Monday, March 31, 2014

Beast From An Irrational Hell

Don't slather me with your bile
And then claim that I made you sick
I am innocent in this crime
It is I who is a witness,
And you are a perpetrator
I exist in this ozone of poisonous vapors,
But I didn't park my car in a green zone and leave it running
You may have forgotten that you brought in your gases
Left the lid off and then turned and walked away
Though your memory slipped
It is so,
You can't forget what you did just because shame causes you to be weary
At the far end of a spectrum of wishy washy blabber
You are as clean as bloodied whale blubber
That is smeared on your hands from when you killed them
And when you clubbed baby seals
So what if your wearing a tutu
In the eyes of my god who is in all purposes me
Your clothes don't make you
And besides they were made by someone else
And you are only using them to disguise you
Here in the blank tone of your sweet lie
Others can believe you the saint in this world
But the smell of feces is underneath your skin
And you slither your words and mine as well slither your self
For you may just be  a legless scaly lizard
A sickened version of a limbless human being
A sort of demon that needs to be castrated and put in your place
So you can somehow resemble a human.

Saturday, March 29, 2014

Possible Rough Opening for New Book

What could be said of Adam Lancaster except that he was an exceptionally unfortunate child.   At the ripe young age of six he would discover something of himself that would forever change who he was.   Before that however other events transpired and shaped him so that when this ever changing event did finally occur he was already on route to be one sort of person.  With great confusion this story will be told.   For if no one knows the impossible, no one can explain it.
            Adam had a certain curiousity that was common among young boys who were often left up to their own devices.   He would wonder amongst the trees in the woods behind his house and find underneath the moist logs a world of bugs and salamanders that scurried about to hide themselves from a spring or summer son.   He would often kneel in for a closer look and once in awhile when his curiousity granted him enough courage he would reach a hand down and allow the creepy crawling things that existed their to explore his appendages and make their ways up his arm.   He never once was bitten by these insect and never once screamed in fear.
            When he wasn’t doing that Adam was in all honesty a rather dull child and only lightly educated.   He had been removed from his public school environment was was supposed to be partaking of an education at home that would have been delivered by his mother but that alas never really happened.   Things ideally had started out towards that route and Adam Lancasters mother had been prepared to teach him everything she knew, but beyond simple mathematics, and simplistic sentences, the only thing Adam truly perfected at that time was how to legibly write his name.
            His mother was called Alice and she was a dutiful sort of mother and loved her child with everything she could muster.    It was unfortunate then that she met the man named Grant Hawkins who introduced her to recreational drugs, and segued into a whirlwind of narcotics until eventually he initially coaxed the lovely Alice into injectin herself with heroin.  The rest as it is said is history.   Those traits that we often associate with wonderful parents were plentiful in Alice when she was sober, but she was seldom not sober, and all the time that she was under the influence of her second more powerful love, she was powerless to be a proper mother.
            Adam looked forward to the times when he would have a chance to be held, hugged, remined that he was special.   When Alice was clear headed she did just that, and bathed him, and read him stories to get him to sleep.   There was a warmth in their relationship that would have made everyone take notice, but unfortunately Grant Hawkins was also a part of this picture too.

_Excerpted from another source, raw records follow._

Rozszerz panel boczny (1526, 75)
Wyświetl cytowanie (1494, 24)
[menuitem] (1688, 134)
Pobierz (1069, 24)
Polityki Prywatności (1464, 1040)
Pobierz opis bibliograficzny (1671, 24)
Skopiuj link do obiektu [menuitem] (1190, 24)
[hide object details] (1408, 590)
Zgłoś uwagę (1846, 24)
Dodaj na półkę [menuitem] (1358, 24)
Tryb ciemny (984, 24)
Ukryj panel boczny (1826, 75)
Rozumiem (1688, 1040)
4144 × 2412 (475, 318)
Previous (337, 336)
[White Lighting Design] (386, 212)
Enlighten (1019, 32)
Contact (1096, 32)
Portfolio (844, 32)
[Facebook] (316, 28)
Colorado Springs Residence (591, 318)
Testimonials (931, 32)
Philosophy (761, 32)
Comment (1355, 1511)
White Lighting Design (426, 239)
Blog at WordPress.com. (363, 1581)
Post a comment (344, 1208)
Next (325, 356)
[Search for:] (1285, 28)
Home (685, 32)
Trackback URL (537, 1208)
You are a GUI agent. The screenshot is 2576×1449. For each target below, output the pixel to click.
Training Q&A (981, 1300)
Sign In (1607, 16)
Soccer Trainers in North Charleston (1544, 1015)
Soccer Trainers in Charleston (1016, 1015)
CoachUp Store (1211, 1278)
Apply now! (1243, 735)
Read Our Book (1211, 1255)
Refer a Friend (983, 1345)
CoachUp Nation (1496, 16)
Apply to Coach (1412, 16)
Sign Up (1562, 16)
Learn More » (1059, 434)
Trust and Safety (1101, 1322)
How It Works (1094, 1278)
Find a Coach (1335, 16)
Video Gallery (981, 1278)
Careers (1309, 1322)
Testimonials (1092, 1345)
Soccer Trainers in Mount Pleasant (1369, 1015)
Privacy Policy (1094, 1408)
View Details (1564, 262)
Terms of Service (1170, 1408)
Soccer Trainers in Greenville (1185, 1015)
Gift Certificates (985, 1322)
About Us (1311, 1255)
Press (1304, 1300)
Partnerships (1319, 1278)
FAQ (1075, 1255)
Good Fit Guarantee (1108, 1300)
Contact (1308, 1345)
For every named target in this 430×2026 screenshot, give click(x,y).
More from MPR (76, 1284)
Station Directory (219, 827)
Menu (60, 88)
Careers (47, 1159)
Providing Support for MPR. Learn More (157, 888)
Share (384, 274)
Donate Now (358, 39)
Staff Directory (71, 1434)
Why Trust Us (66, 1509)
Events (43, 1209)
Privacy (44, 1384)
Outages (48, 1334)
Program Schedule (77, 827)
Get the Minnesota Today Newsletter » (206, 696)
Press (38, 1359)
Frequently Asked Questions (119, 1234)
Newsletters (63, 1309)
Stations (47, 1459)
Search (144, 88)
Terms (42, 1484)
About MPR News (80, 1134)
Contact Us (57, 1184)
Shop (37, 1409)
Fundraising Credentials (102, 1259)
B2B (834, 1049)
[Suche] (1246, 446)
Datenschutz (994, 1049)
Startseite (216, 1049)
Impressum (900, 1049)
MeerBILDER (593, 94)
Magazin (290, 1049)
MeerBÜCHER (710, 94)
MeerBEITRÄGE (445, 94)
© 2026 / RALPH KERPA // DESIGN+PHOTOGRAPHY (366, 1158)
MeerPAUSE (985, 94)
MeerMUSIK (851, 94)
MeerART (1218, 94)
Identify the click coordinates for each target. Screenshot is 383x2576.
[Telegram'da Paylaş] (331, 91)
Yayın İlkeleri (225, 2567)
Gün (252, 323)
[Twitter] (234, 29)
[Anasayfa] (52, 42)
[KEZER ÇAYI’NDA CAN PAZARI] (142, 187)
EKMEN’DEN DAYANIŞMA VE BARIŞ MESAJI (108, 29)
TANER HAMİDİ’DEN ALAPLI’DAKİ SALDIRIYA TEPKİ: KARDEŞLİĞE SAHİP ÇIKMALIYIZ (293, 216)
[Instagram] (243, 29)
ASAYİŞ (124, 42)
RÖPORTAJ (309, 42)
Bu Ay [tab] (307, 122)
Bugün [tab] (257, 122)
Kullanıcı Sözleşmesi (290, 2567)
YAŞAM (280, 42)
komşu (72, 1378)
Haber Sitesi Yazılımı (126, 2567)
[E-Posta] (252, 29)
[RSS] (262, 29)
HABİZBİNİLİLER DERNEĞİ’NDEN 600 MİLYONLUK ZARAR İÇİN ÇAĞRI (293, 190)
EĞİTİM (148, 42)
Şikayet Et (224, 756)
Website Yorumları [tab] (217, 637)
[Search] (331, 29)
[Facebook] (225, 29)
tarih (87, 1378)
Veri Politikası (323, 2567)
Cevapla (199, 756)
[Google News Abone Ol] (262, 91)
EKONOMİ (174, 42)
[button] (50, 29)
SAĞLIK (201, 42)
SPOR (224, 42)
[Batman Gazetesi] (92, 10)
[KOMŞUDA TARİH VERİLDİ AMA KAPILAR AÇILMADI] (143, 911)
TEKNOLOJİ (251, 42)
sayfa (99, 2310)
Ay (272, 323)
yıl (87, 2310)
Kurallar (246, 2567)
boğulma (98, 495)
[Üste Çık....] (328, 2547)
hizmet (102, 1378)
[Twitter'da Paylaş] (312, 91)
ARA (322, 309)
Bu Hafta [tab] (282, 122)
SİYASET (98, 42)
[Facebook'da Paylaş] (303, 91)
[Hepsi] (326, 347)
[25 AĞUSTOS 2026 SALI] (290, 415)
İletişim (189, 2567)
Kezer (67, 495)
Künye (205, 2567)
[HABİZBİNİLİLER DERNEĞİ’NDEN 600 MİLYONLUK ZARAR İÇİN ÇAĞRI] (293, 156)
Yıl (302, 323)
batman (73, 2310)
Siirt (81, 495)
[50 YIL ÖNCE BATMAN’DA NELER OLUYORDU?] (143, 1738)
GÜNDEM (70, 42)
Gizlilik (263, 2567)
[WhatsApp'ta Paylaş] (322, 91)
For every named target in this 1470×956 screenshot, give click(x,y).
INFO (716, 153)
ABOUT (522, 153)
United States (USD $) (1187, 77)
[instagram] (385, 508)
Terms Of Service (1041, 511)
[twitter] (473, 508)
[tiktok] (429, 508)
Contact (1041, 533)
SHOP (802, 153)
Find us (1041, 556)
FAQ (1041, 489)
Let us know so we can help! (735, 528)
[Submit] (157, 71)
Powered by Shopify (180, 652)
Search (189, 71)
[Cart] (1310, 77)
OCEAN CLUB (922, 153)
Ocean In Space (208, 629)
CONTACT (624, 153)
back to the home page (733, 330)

            It was around the time of Adams fourth birthday that the man he once called Uncle Grant was becoming his “new father” as his mother had pointed out.    Adam was instructed to refer to him as daddy, and papa, and Adam happily obliged.   The man had wore his disguise well, slithering his way in to the heart of the pair.   In those times he was a warm sweet man, honest, genuine, or at the very least he had been exceptionally well at acting the part.   Till one faithful day the knuckles bruised against the small of Adams back.    He had dropped a small scotch glass on the floor after being instructed to retrieve it with his five year old fingers.   The licquor was drenched and sitting amongst the liquid of whiskey that soaked into the floorboards.   The footsteps were quick and heavy, and the sound of a the creaking recliner as its occupant left it were a haunting reminder of when it all started.    After he was struck Adam laid about the floor beside the shattered glass wailing, and the man Grant Hawkins returned to his chair with a new glass of whiskey, and remote in hand holding down the volume button, and turning his head to tell the pained boy that he didn’t hit him hard enough to warrant the outcry.  Alice was present and absent as she laid on the couch with a belt tight upon her arm and her neck cranked back and eyes to the ceiling as if studying the ceiling fan as it spun and twirled while young Adam sobbed into the whiskey that seeped towards his face.